*THE TASK*.
From the line containing "Task: Switch to the Facture tab" down to the line containing "Open the Read" in the records below, reproduce every line exactly, ends included, and omit all others.

*SUPPLIED MATERIAL*.
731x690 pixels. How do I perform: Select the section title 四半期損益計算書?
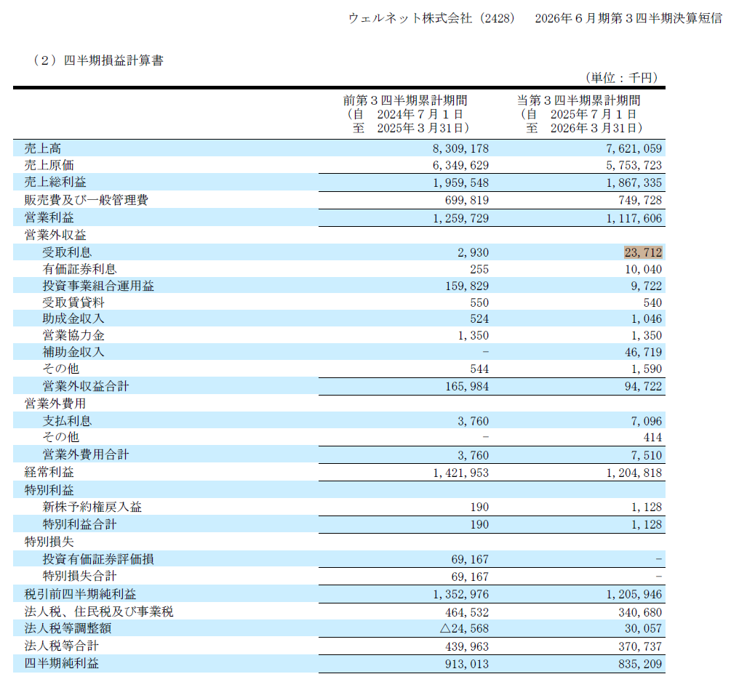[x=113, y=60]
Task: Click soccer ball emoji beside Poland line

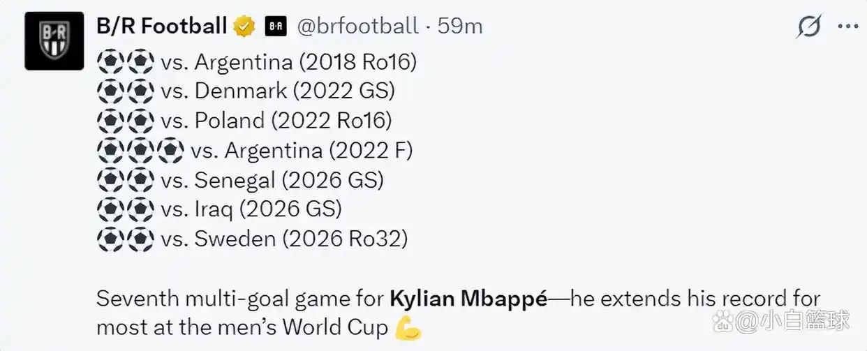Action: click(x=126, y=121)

--

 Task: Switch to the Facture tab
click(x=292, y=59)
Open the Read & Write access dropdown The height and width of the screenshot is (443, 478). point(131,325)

*TASK ANSWER*.
 Task: Switch to the Facture tab
click(x=292, y=59)
Open the Read & Write access dropdown The height and width of the screenshot is (443, 478). point(131,325)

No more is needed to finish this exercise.